▶ TEXT BLOCK:

※ ※ ※

October 27, 2023, 4:00 PM EDT
The SARS-CoV-2 virus has many variants
Viruses are constantly changing over time. These changes – or variants – happen when viruses infect cells and begin to reproduce, and some of the resulting copies contain errors. Sometimes these changes enable the new variant to spread more quickly or effectively. In this case, that new variant may become more common relative to other variants that are circulating.
Because these viral changes continue to happen, CDC is constantly tracking their emergence and spread and closely studying new variants. Our process begins with genomic surveillance. CDC works with partners in the United States and around the world to track changes to the SARS-CoV-2 virus and publish those findings. CDC recently published two new reports describing how multiple types of genomic surveillance were used to track a new variant in August 2023 – Early Detection and Surveillance of the SARS-CoV-2 Variant BA.2.86 and Notes from the Field: Early Identification of the SARS-CoV-2 Omicron BA.2.86 Variant by the Traveler-Based Genomic Surveillance Program. CDC also works to understand how these changes might affect how the virus spreads, as well as how it responds to vaccines and treatments.

※ ※ ※

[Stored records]

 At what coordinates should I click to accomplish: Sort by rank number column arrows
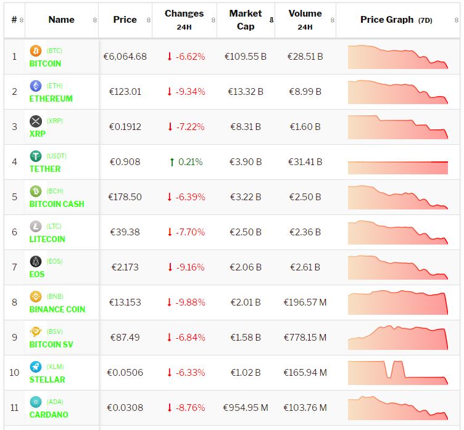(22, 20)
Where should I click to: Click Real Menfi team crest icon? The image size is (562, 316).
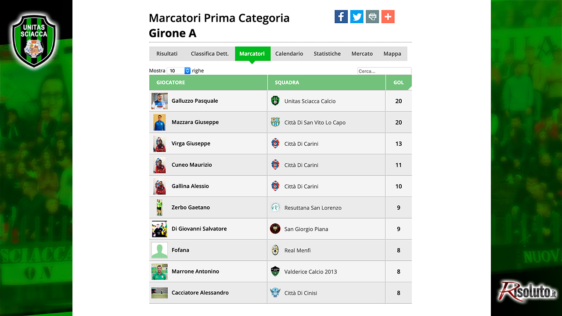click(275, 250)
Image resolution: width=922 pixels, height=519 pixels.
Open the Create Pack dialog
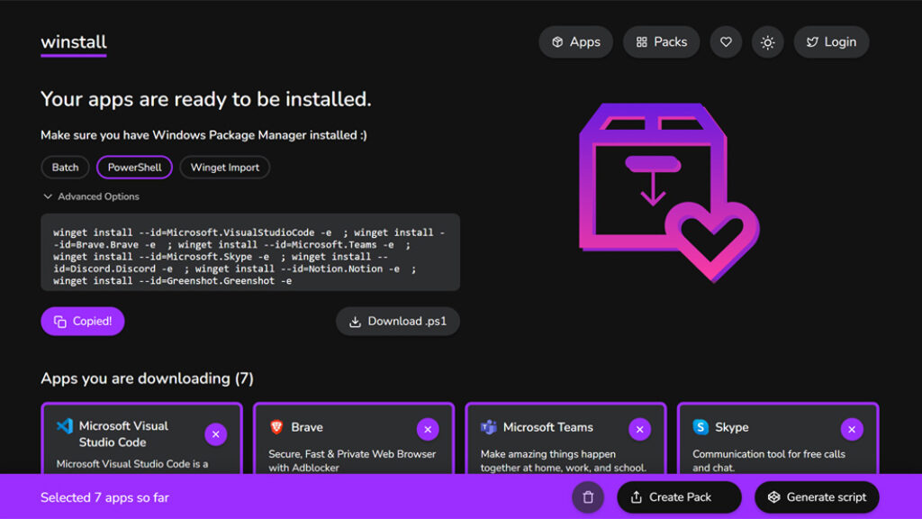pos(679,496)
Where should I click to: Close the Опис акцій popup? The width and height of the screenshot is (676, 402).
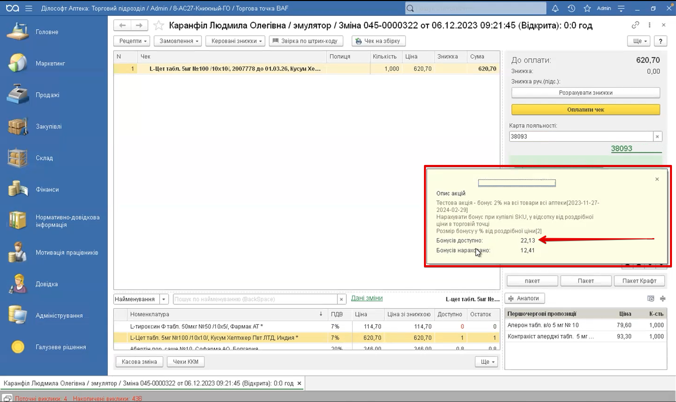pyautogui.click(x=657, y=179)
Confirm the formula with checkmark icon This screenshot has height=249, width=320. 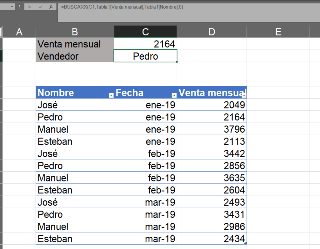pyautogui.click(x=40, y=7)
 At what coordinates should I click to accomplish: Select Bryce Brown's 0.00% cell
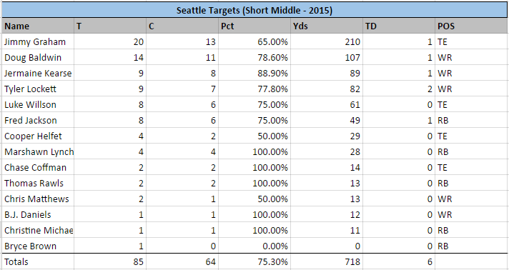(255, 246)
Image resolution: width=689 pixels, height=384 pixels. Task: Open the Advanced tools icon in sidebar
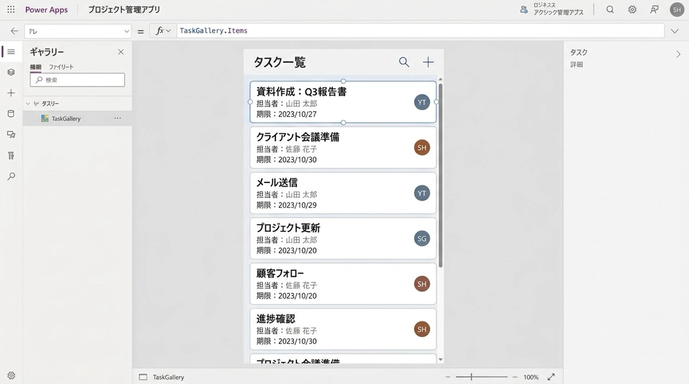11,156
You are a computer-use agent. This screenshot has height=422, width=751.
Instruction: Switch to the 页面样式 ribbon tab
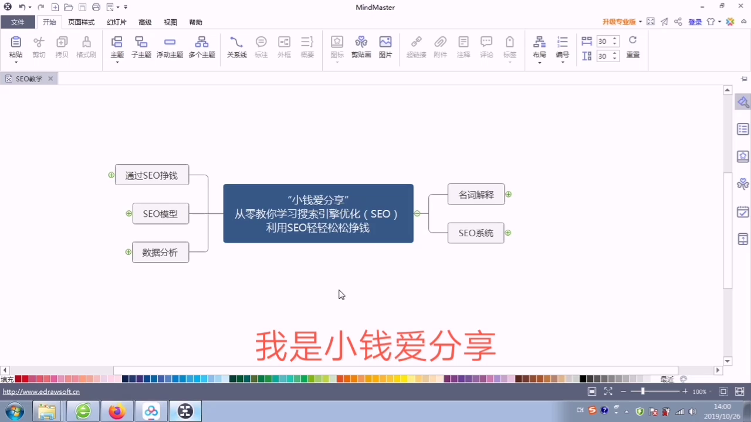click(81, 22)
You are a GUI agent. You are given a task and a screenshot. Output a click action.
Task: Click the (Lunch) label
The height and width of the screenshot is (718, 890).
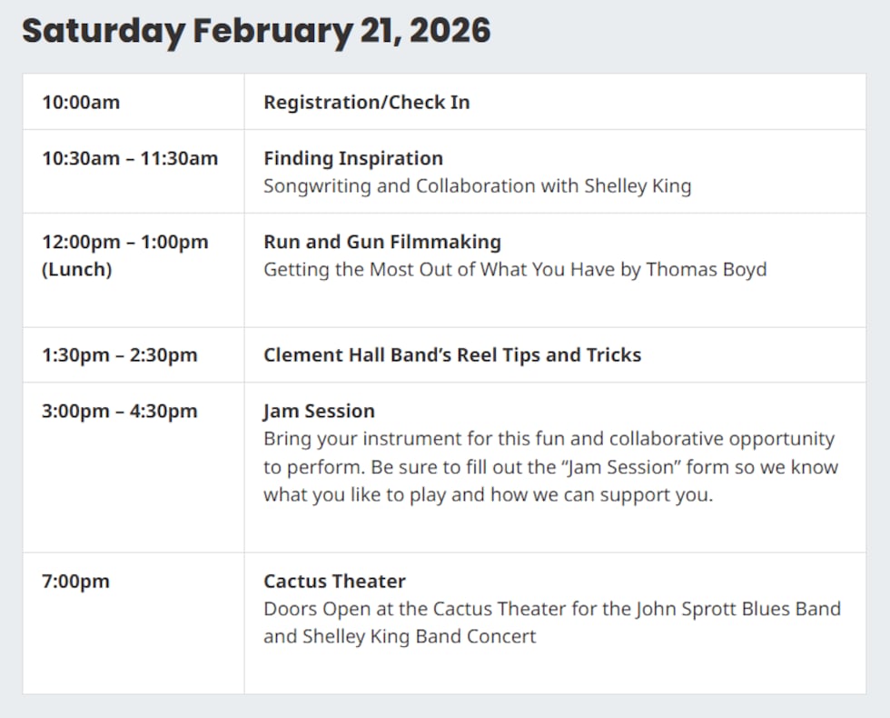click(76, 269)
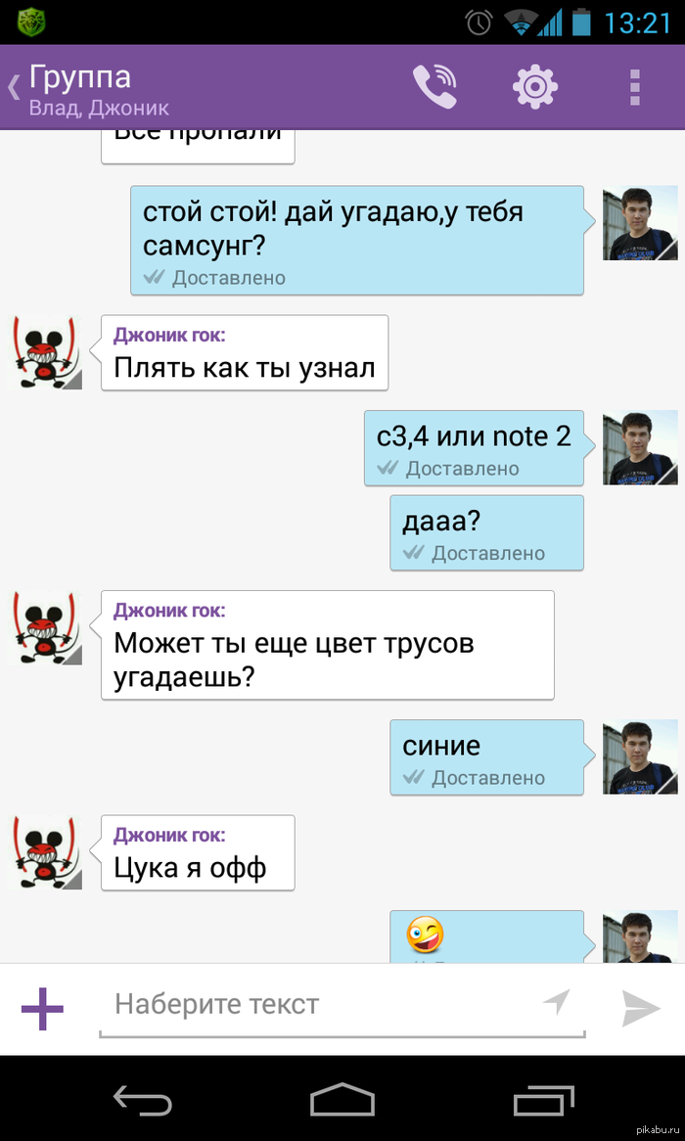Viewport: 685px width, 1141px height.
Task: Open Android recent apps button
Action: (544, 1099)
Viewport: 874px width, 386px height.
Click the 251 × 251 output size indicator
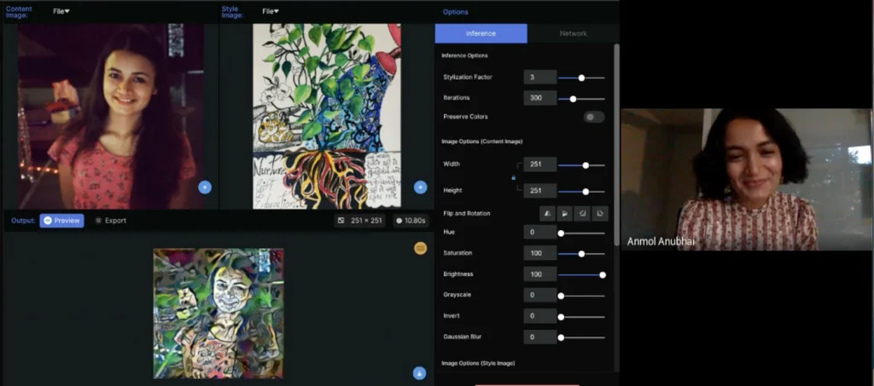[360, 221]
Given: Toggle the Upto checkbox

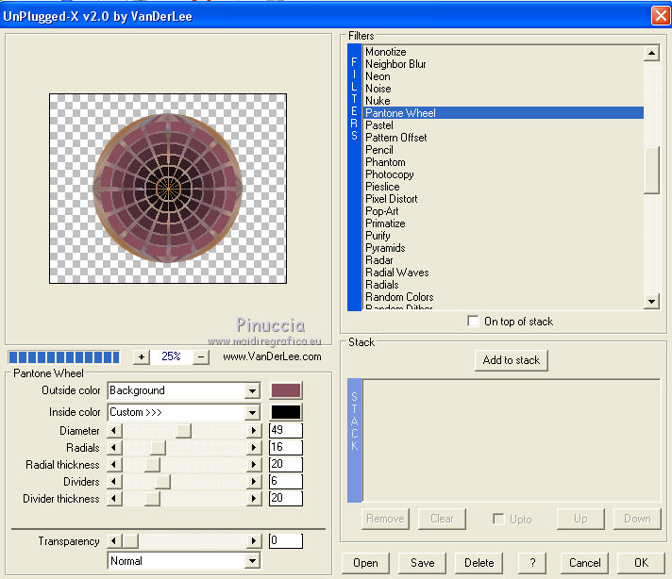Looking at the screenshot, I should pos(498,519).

※ ※ ※

▶ WORK TO COMPLETE: Resume the text on SARS-CoV-2 variants, starting after its last sentence. The records have nothing to do with this.

▶ OUTPUT FOR THIS TASK:
Some recent variants have more changes than others
Occasionally a variant appears that is very different from previous variants, much like Omicron when it was first detected. In these cases, it’s not always clear right away whether these very different changes will affect how the virus spreads or its health impact. For example, when scientists first identified the BA.2.86 variant in August 2023, they found that it appeared to be very different from other recently identified variants. This raised concerns that this variant might be more likely to spread and infect people, even people with immunity from vaccines and previous infections. However, later scientific data showed that the BA.2.86 variant has not evaded our immunity or spread quickly.
What about JN.1?
We are learning about a new variant called JN.1. JN.1 was first detected in September 2023 in the United States and has been detected in 11 other countries. With this limited information, it is too early to tell whether it will spread more widely. Neither JN.1 nor BA.2.86 is common in the United States right now. In fact, JN.1 has been detected so rarely that it makes up fewer than 0.1 percent of SARS-CoV-2 viruses.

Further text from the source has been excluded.